But Jesus was a rebellious, smart-alack, troublemaker for pretty much everyone who was in any position of authority.

(And at least once, he had some mighty fine wine — at his mother’s request, nonetheless).

We often think of Jesus as this soft-spoken, easy-going, happy, kind, wouldn’t-say-a-harsh-thing-to-anyone kind of person.  And it’s not that he wasn’t these things, but he sure was quite a bit more.  I often think that one of the reasons we have seen such a decline in male participation in our churches is because we have turned Jesus into a big wuss.

There’s no question, his message was one of love–but it wasn’t a weak love.  It was a tough love.  And sometimes, even an angry, passionate love.

Yes, Jesus told us the greatest commandments were to “love the Lord your God with all your heart, and with all your soul, and with all your mind” and to “love your neighbor as yourself.”  (Matthew 22) He even went so far to say that every other law and prophecy told hung on these two simple statements.

He was the one who described himself as the “good shepherd.”  He also said to “let the children come to me,” and that you must become like a child to enter the kingdom of heaven.

And that’s what people generally think about Jesus.

What people often forget is that Jesus was a courageous rebel who took on the leaders and world powers of his day directly and forcefully and didn’t quit until they killed him!

He upended the “system!”  He went against all the norms of his religion (the Jewish faith) and he basically told Rome, “you can have your little kingdom here–God is still in control regardless.”  He completely messed with the heads of everyone who was in power in his society.  He literally raised up a revolution that would not just excel past the murderous jealousy of the religious leaders, but that actually overtook the occupying kingdom of Rome.  (Familiar with the term “Roman Catholic?”  That’s where it comes from.  Jesus’ teachings spread so far and to so many people, that the Roman Empire adopted Christianity as their religion.)

I find so often that people don’t think about the radical that Jesus was.  And yes, he was a “radical!”  He was outside all the norms, he went against all of the establishment and said, “I’m the one who is right!”
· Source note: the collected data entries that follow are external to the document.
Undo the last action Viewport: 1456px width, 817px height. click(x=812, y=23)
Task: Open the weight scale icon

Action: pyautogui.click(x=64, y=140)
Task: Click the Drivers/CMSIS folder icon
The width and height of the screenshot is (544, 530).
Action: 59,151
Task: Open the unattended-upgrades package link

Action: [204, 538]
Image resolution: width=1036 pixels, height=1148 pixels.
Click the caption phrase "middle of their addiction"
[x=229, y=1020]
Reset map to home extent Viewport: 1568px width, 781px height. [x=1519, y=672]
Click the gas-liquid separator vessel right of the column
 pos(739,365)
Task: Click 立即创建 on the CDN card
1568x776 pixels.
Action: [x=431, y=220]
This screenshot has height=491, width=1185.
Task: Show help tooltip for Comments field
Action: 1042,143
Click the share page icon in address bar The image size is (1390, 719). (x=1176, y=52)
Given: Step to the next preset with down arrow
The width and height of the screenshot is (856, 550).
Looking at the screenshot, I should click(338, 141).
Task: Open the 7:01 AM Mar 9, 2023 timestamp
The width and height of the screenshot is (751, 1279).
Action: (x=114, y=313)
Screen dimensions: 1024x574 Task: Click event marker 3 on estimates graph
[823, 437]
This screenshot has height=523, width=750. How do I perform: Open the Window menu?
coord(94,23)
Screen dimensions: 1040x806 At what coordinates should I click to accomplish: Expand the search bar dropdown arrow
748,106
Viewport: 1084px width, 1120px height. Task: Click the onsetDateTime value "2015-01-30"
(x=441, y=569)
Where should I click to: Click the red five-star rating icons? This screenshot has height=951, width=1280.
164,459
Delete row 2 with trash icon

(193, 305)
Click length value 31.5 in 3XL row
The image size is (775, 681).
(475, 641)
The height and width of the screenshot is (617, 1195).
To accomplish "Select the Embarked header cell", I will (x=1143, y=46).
Here are some of the things Jesus did as a rebel, as a protester, and as someone who claimed the way that the leaders of his time behaved was backward and wrong.  However, instead of using the terms for the Jewish and Roman leaders of his time, I’m going to paraphrase to reference modern religious and governmental institutions as best as possible, so you might see the parallels between what a historical and a modern-day Jesus could be.

(Please keep in mind, the situations I propose are purely hypothetical.  Also, I am not necessarily trying to draw comparisons between those parties in the bible story and those in my illustrations; I’m simply trying to draw comparisons in the situations.)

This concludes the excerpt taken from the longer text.